[TEXT start]

There was no more investigative activities to take. We can get this to prosecution with a new investigative team.

Partly, this may have just been an effort to avoid having to provide Jencks material, some of which Ziegler and Shapley have since already provided Congress. Even last year, Weiss recognized that Ziegler couldn’t present the revenue assessments at trial that he has spent months sharing with Congress. With a new IRS team, Weiss has secured witnesses who can take the stand without requiring that Weiss share documentation of an obsession with charging Hunter Biden and, frankly, of including his father in the investigation.

It may also be an attempt to insulate any charges from a claim that a law enforcement official found by his supervisor to be making, “unsubstantiated allegations [about Weiss] of motive, intent, and bias” had forced a prosecutor’s decision. After which Shapley and Ziegler have spent months trying to do just that!

But it may not have been just the IRS team. Batdorf described that there had also been a change in AUSA, which would include Lesley Wolf, around the same time.

A It’s my understanding that there had been a change in the AUSA, the prosecution team.

Q And when was the change made? Do you know?

A I believe that was made in roughly — I think it was May or June of this year when we decided to move forward with the investigation.

When staffers asked FBI Special Agent in Charge Thomas Sobocinski in his September 7 interview the same question, he wasn’t sure whether that was true or not. “I don’t know that your statement is factually correct,” Sobocinski responded to an investigator asking why she had been taken off pleadings.

What Sobocinski did know, however, was that Lesley Wolf had received threats. It’s “fair” to say that “she may have concerns for her own safety,” Sobocinski agreed.

Weiss might argue that once Leo Wise took over as AUSA — if that’s what happened — then Weiss left prosecutorial decisions to Wise as a way to insulate charges from claims (made by the IRS agents trying to force more serious charges) that Wolf was biased.

The problem with that is that, on June 7, Lesley Wolf sent out what appears to be the final language on the immunity agreement tied to the plea deal.

Over the course of a few more emails, lawyers on both sides kept line-editing the deal. And on June 7, Wolf sent Clark a version that included the final language shielding Biden from future charges. The language is technical, but it would have immense consequences. Here it is in full:

“The United States agrees not to criminally prosecute Biden, outside of the terms of this Agreement, for any federal crimes encompassed by the attached Statement of Facts (Attachment A) and the Statement of Facts attached as Exhibit 1 to the Memorandum of Plea Agreement filed this same day. This Agreement does not provide any protection against prosecution for any future conduct by Biden or by any of his affiliated businesses.”

The language refers to two different statements of facts; one would accompany the guilty plea and the other would accompany the pretrial diversion agreement. Together, the two statements included substantial detail about the first son’s business dealings and drug use. The statements highlighted his time on the boards of a scandal-dogged Ukrainian energy company and a Chinese private equity fund, as well as his business venture with the head of a Chinese energy conglomerate. Wolf included those statements in her June 7 email.

Wolf was still on the prosecutorial team — and negotiating a plea deal that would have ruled out FARA charges — on June 7.

That’s the same day Weiss sent the first response, to a May 25 letter Jim Jordan sent Merrick Garland about the IRS agents’ complaints of being removed from the investigation. In it, he cited Rod Rosenstein’s explanation to Chuck Grassley in 2018 how congressional interference might politicize an investigation (in that case, the Mueller investigation).

[TEXT end]

In the text on the Hunter Biden investigation, on what date did Lesley Wolf send what appears to be the final language on the immunity agreement tied to the plea deal?

[SUPPLIED DATA start]

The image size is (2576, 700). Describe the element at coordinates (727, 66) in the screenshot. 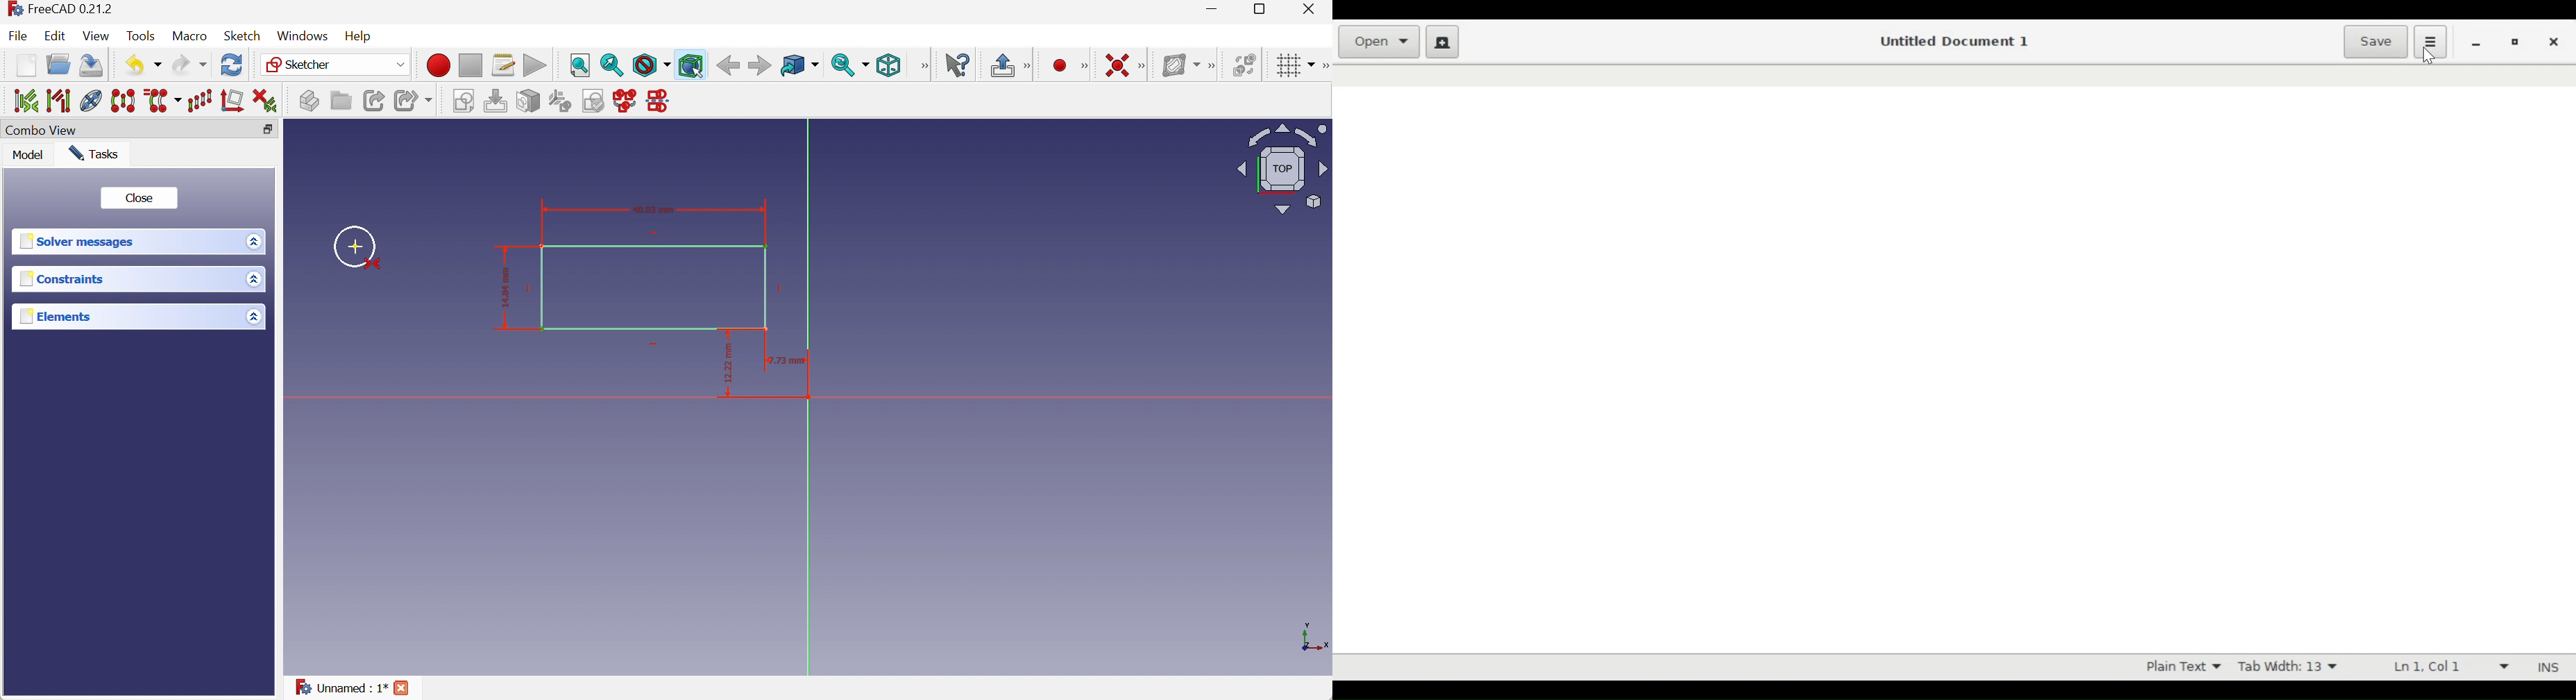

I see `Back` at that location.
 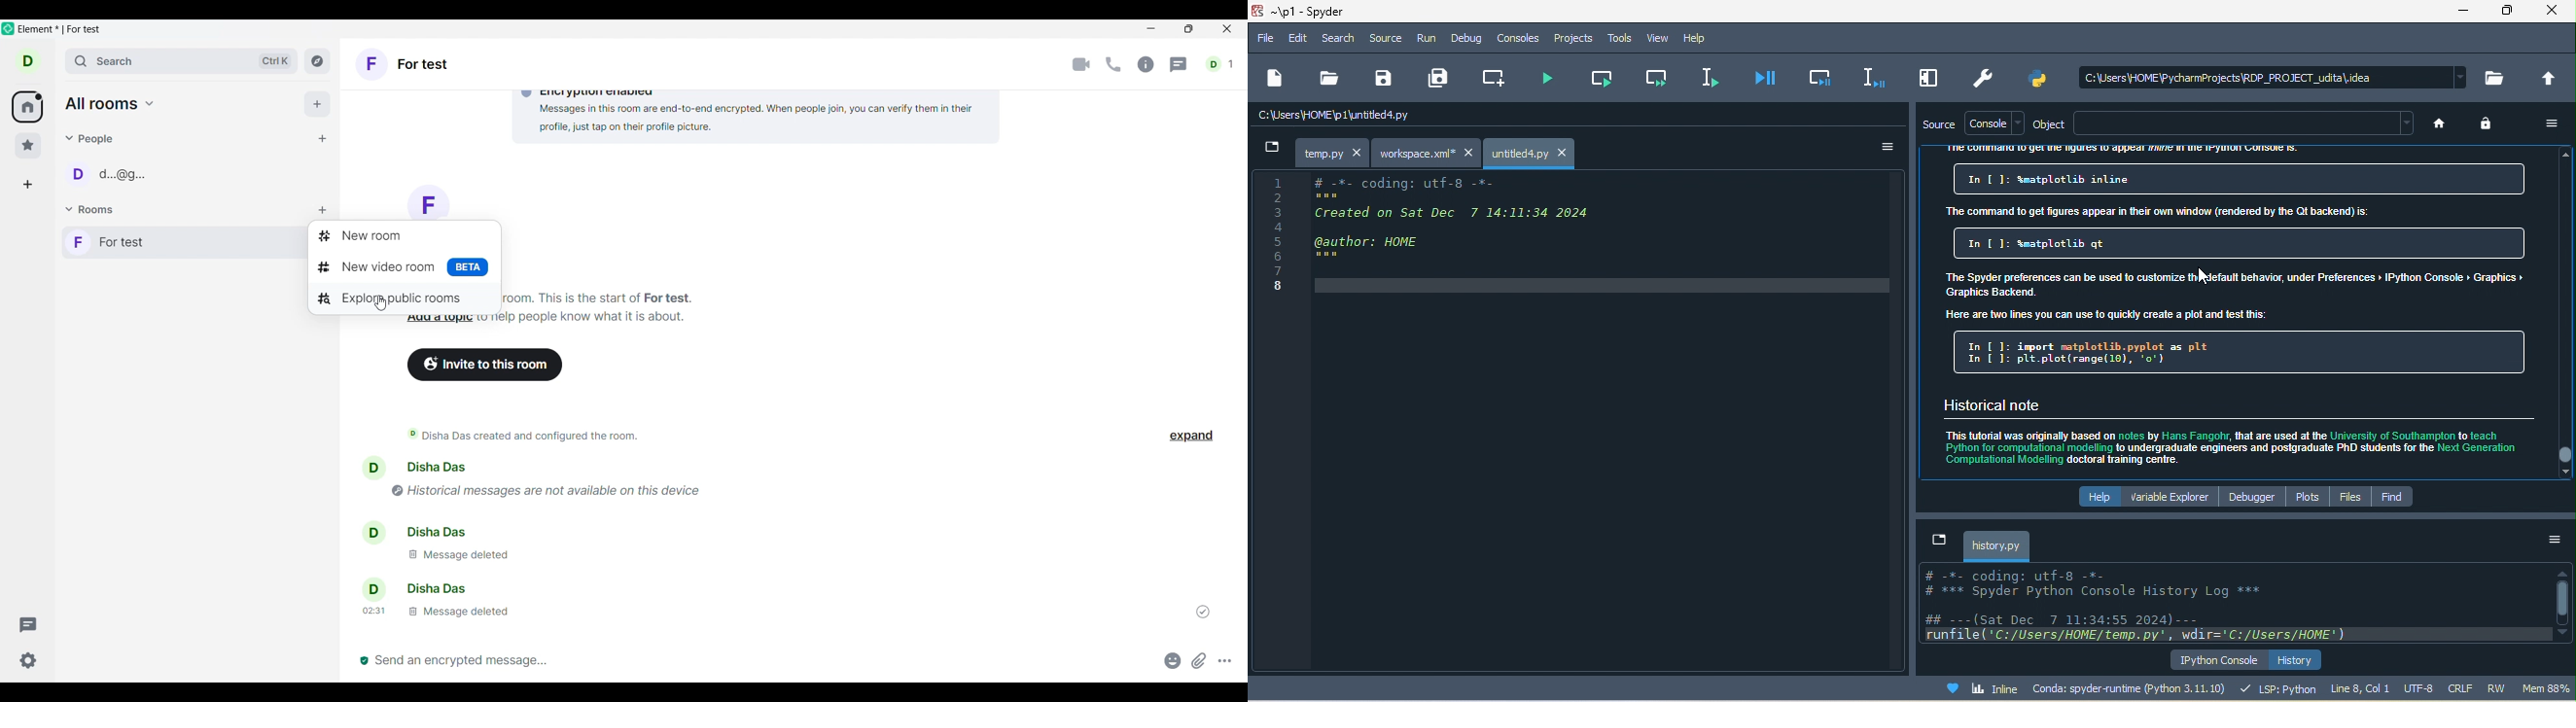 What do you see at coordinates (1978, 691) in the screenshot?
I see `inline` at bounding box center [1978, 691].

[SUPPLIED DATA end]

THE ANSWER:
June 7.